In recent years, composite models based on the lognormal distribution have become popular in actuarial sciences and related areas. In this short note, we present a new R package for computing the probability density function, cumulative density function, and quantile function, and for generating random numbers of any composite model based on the lognormal distribution. The use of the package is illustrated using a real data set.

S. Nadarajah (School of Mathematics, University of Manchester) , S. A. A. Bakar (Institute of Mathematical Sciences, University of Malaya)
2013-11-18

1 Introduction

Two-piece composite distributions arise in many areas of the sciences. The first two-piece composite distribution with each piece described by a normal distribution appears to have been used by (Gibbons and Mylroie 1973). Recently, two-piece composite distributions with the first piece described a lognormal distribution (which we refer to as composite lognormal distributions) have proved popular in insurance and related areas. (Cooray and Ananda 2005) introduced such distributions recently, but one of the referees has pointed out that composite lognormal distributions have been known before at least as early as (Barford and Crovella 1998) in areas like modeling workloads of web servers.

▶ **INSTRUCTION**
In the passage on composite lognormal distributions, why does the introduction qualify its statement that Cooray and Ananda (2005) introduced such distributions? Answer in one to three sentences.

▶ **INPUT DATA**

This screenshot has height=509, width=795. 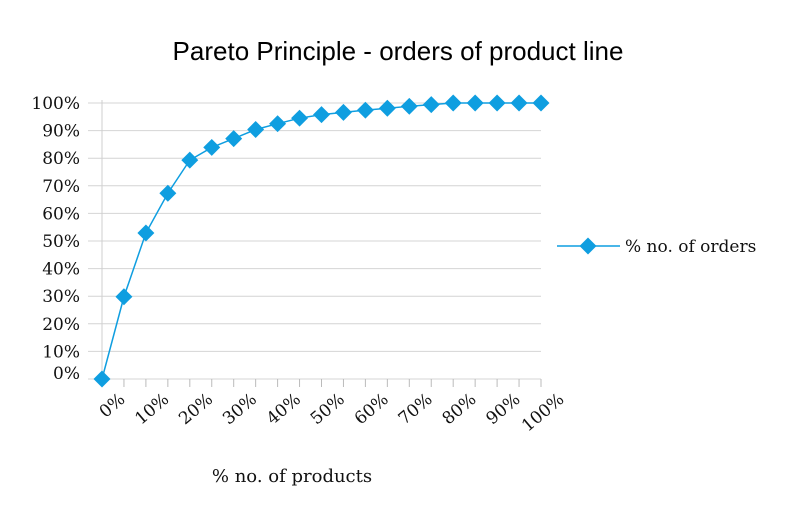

▶ **THE ANSWER**
One of the referees pointed out that composite lognormal distributions had been known at least as early as Barford and Crovella (1998), in areas like modeling workloads of web servers. So Cooray and Ananda were not the first to use them.